Для цитаты: Дергачева И.В. Образы Италии в эпистолярном наследии Достоевского [Электронный ресурс] // Язык и текст. 2019. Том 6. № 1. С. 38–44. DOI: 10.17759/langt.2019060106

Полный текст

В письме Я.П. Полонскому  от 31 июля 1861 г. Ф.М. Достоевский  признается, как страстно он мечтает попасть в Италию, столь желанную ему с самого детства: «Сколько раз мечтал я, с самого детства, побывать в Италии. Еще с романов Радклиф, которые я читал еще восьми лет, разные Альфонсы, Катарины и Лючии въелись в мою голову. А дон Педрами и доньями Кларами еще и до сих пор брежу. Потом пришел Шекспир — Верона, Ромео и Джульетта — черт знает какое было обаяние. В Италию, в Италию! А вместо Италии попал в Семипалатинск, а прежде того в Мертвый дом. Неужели ж теперь не удастся поездить по Европе, когда еще осталось и сил, и жару, и поэзии. Неужели придется ехать лет через десять согревать старые кости от ревматизма и жарить свою лысую и плешивую голову на полуденном солнце. Неужели так и умереть, не видав ничего!» [2, т. 28, кн. 2, с. 19–21].
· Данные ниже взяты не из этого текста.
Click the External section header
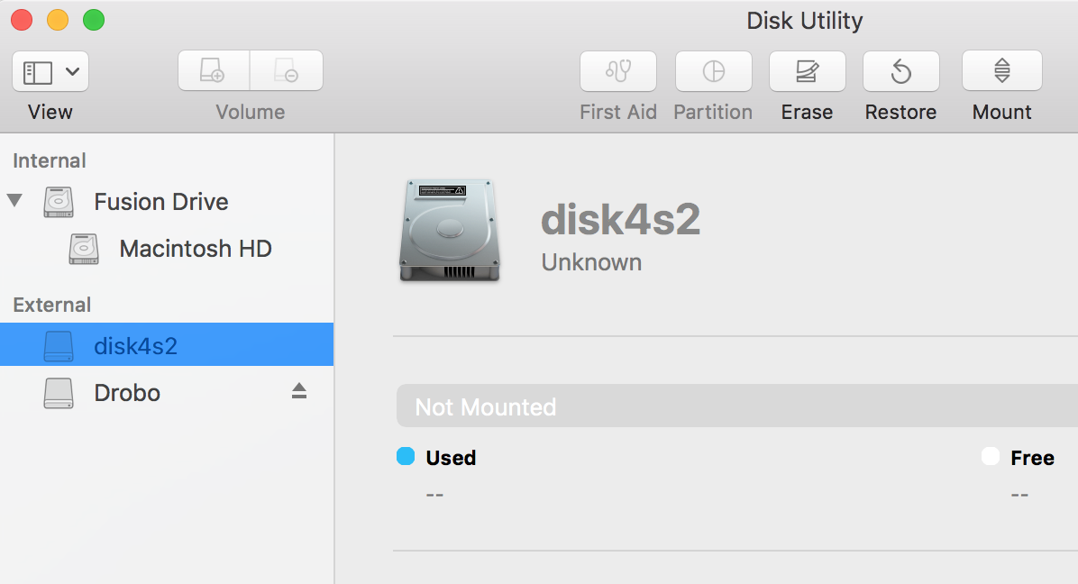Image resolution: width=1078 pixels, height=584 pixels. pos(52,305)
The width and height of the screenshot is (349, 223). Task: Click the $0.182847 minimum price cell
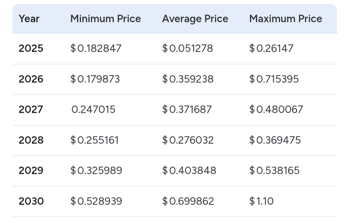click(96, 48)
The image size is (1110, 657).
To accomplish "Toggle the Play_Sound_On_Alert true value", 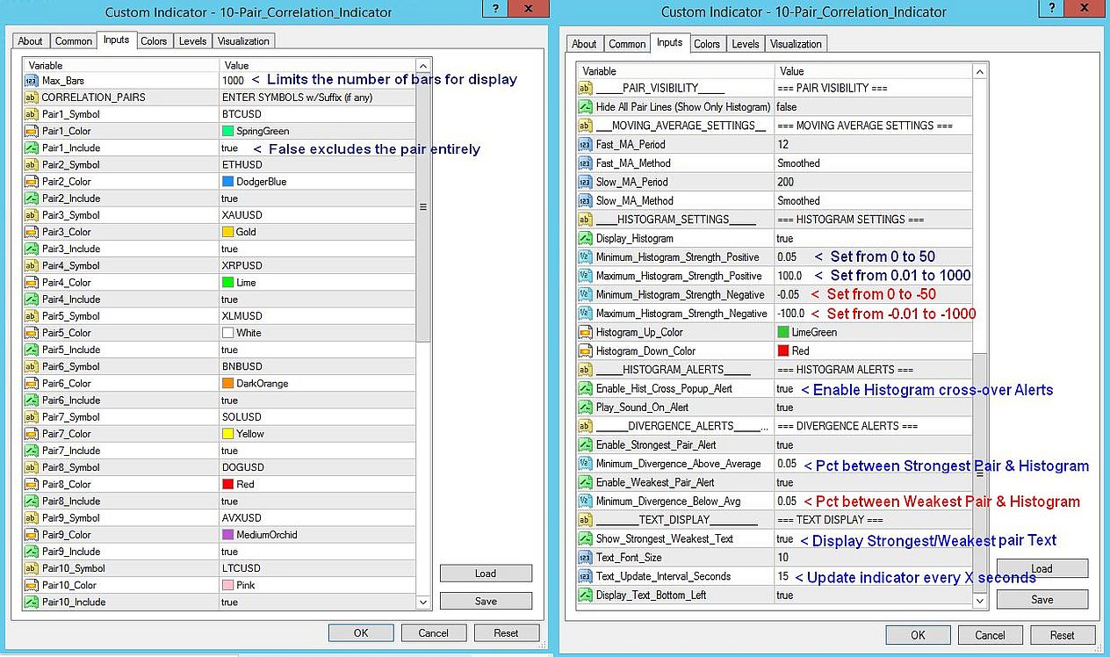I will click(785, 408).
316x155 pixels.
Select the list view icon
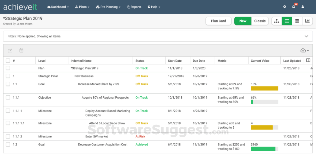pos(287,21)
Достоевский побывал в Италии трижды. В 1862 году вместе с Н. Страховым он посетил Турин, Флоренцию, Милан и Венецию. Через год он вместе с возлюбленной А.П. Сусловой пересек Италию с севера на юг, посетив Турин, Рим, Неаполь и Ливорно. Самым продолжительным,  с сентября 1868 года по август 1869 года, стало третье пребывание писателя в Италии:  Федор Михайлович с женой Анной Григорьевной по несколько месяцев жили во Флоренции и Милане, посетили Венецию и Болонью. Флоренция стала самым значимым городом для писателя в этой поездке. Во Флоренции писатель закончил работу над романом «Идиот». Анна Григорьевна считала, что флорентийская атмосфера действовала на писателя благосклонно, они вместе посещали многие достопримечательности города. Для писателя это было время переживаний в связи со смертью М.Д. Исаевой, первой жены, смертью любимого брата, M. M. Достоевского, чьи долги он переписал на себя. Закрытие в 1965 году журнала «Эпоха»  особенно осложнило материальное положение писателя, он был вынужден уехать за границу в надежде отложить долговые обязательства, которые его кредиторы пытались взыскать даже там [4].
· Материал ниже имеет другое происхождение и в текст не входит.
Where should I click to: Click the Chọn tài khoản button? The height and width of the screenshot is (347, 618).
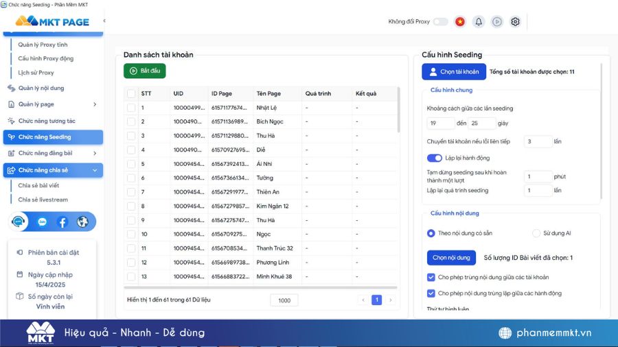click(x=453, y=71)
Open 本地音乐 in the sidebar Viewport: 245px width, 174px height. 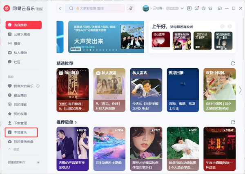pos(21,132)
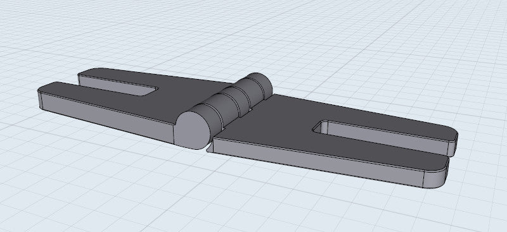Select front side face of right leaf

click(x=317, y=161)
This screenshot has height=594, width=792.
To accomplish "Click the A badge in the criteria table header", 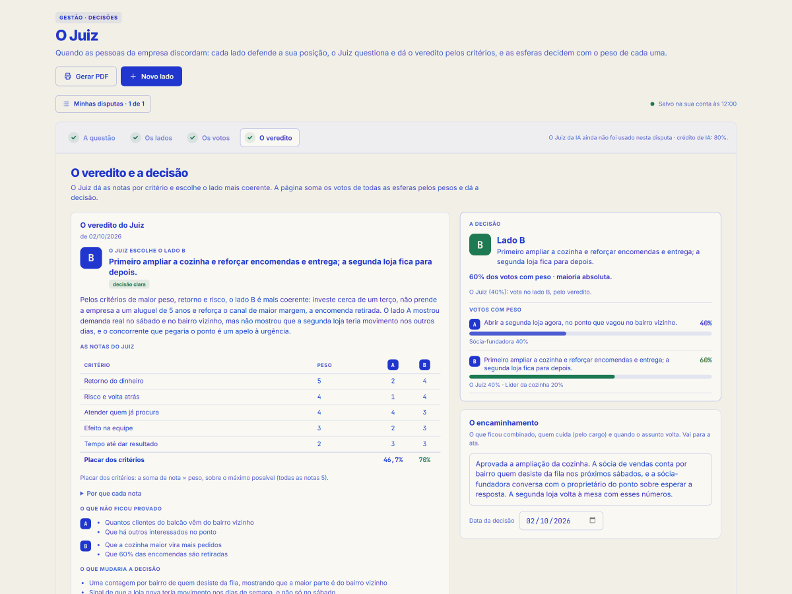I will coord(393,365).
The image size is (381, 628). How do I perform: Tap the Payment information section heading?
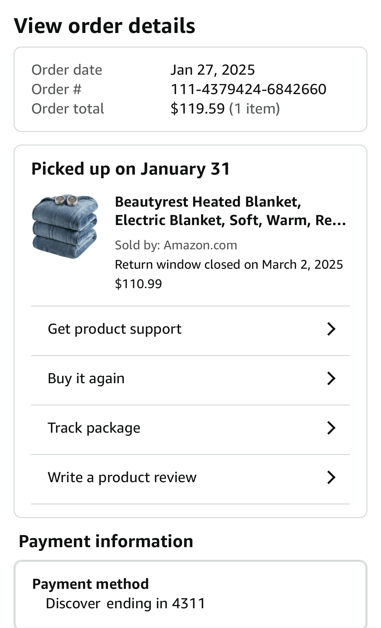(x=106, y=541)
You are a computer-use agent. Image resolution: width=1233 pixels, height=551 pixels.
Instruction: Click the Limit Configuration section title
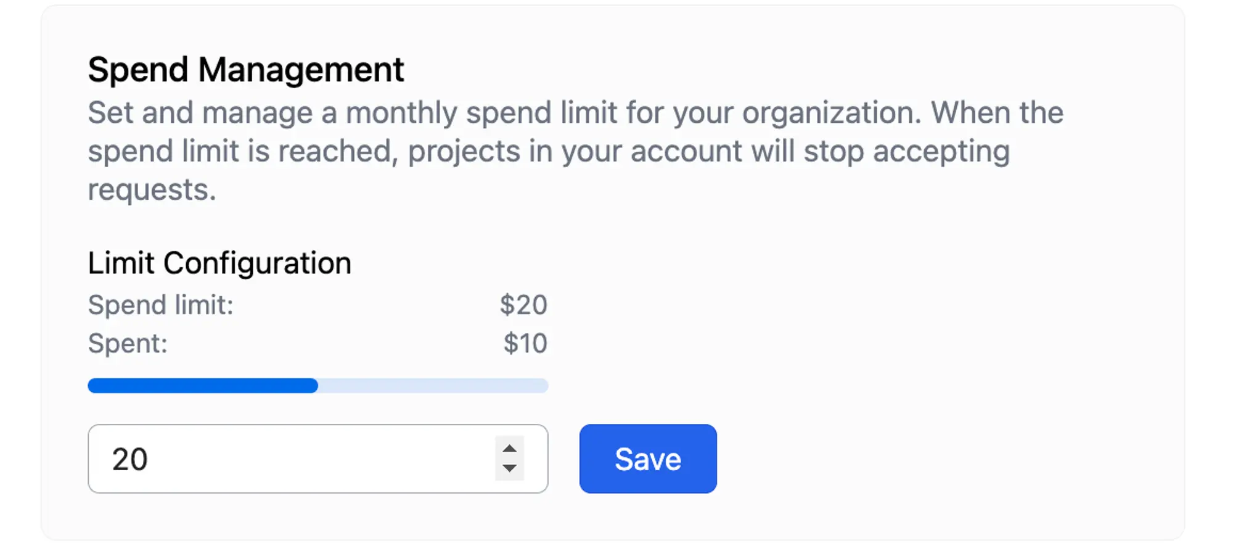219,262
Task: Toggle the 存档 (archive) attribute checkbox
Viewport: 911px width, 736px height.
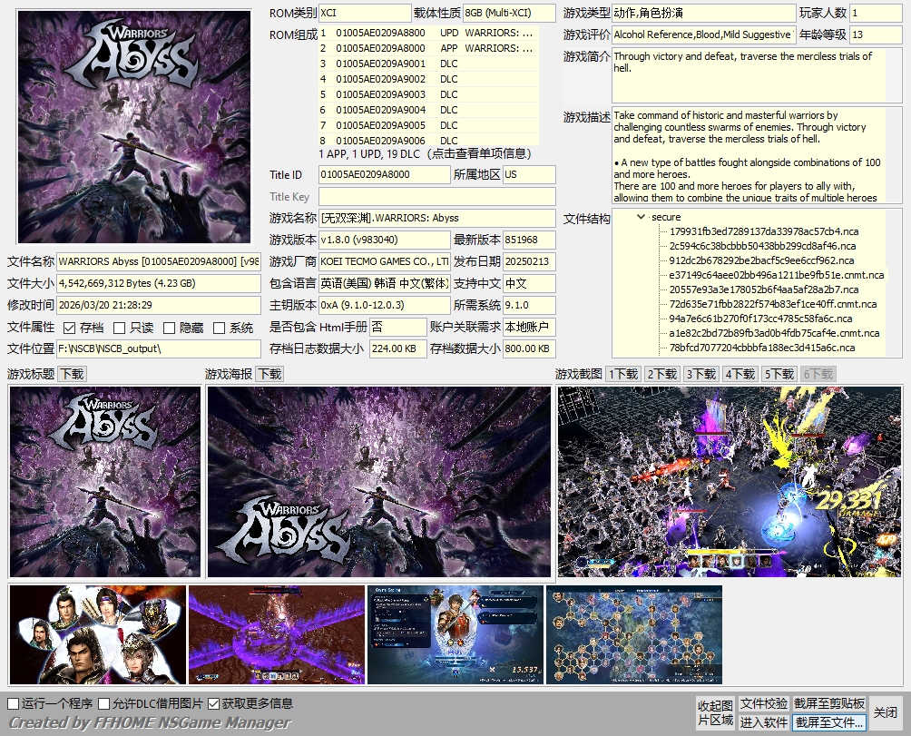Action: coord(70,328)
В письмах писатель часто возвращался к своей мечте поправить материальное положение и изыскать возможности для возвращения на Родину. Так, например, в письме А.Н. Майкову от 26 октября (7 ноября) 1868 г. из Милана, он пишет: «В Россию воротиться — трудно и помыслить. Никаких средств. Это значит как приехать, так и попасть в долговое отделение. Но ведь я уж там не рабочий. Тюрьмы я с моей падучей, не вынесу, а стало быть, и работать в тюрьме не буду.10 Чем же я стану уплачивать долги и чем жить буду? Если б мне дали кредиторы один спокойный год (а они мне три года ни одного спокойного месяца не давали), то я бы взялся через год уплатить им работой. Как ни значительны мои долги, но они только 7б-я доля того, что я уже уплатил работой моей. Я и уехал, чтоб работать. И вот идея «Идиота» почти лопнула. Если даже и есть или будет какое-нибудь достоинство, то эффекта мало, а эффект необходим для 2-го издания, на которое я еще несколько месяцев назад слепо рассчитывал и которое могло дать некоторые деньги. … Переехав в Россию, я бы знал чем заняться и добыть денег; я таки добывал их в свое время [2, т. 28, кн. 2, с. 321].  По мере изложения другу своей жизненной ситуации, отчаяние усиливается: «А здесь я тупею и ограничиваюсь, от России отстаю. Русского воздуха нет и людей нет. Я не понимаю, наконец, совсем русских эмигрантов. Это — сумасшедшие!» Из этого же письма мы узнаем, в какой сложной обстановке создавался один из самых знаменитых романов Достоевского –  «Идиот»: «Вот в таком-то положении наши дела. Но в Милане оставаться тоже нельзя: слишком неудобно жить и слишком уж мрачно. Хотим переехать через месяц во Флоренцию, и там я кончу роман». [2, т. 28, кн. 2, с. 322].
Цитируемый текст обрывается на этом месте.